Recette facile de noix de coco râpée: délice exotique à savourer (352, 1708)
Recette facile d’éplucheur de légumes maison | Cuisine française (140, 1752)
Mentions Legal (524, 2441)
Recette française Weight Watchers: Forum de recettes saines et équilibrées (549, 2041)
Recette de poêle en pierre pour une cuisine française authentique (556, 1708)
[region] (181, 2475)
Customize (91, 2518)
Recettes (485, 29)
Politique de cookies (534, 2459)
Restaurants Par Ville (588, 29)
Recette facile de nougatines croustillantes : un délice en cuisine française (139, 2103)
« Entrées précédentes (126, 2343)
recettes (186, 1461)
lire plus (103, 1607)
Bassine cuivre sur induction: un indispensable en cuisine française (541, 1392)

________

#### WORK REQUIRED:
Copy out the material exactly, omitting nothing.

#### RESPONSE TO THE TASK:
Recette facile de noix de coco râpée: délice exotique à savourer (352, 1708)
Recette facile d’éplucheur de légumes maison | Cuisine française (140, 1752)
Mentions Legal (524, 2441)
Recette française Weight Watchers: Forum de recettes saines et équilibrées (549, 2041)
Recette de poêle en pierre pour une cuisine française authentique (556, 1708)
[region] (181, 2475)
Customize (91, 2518)
Recettes (485, 29)
Politique de cookies (534, 2459)
Restaurants Par Ville (588, 29)
Recette facile de nougatines croustillantes : un délice en cuisine française (139, 2103)
« Entrées précédentes (126, 2343)
recettes (186, 1461)
lire plus (103, 1607)
Bassine cuivre sur induction: un indispensable en cuisine française (541, 1392)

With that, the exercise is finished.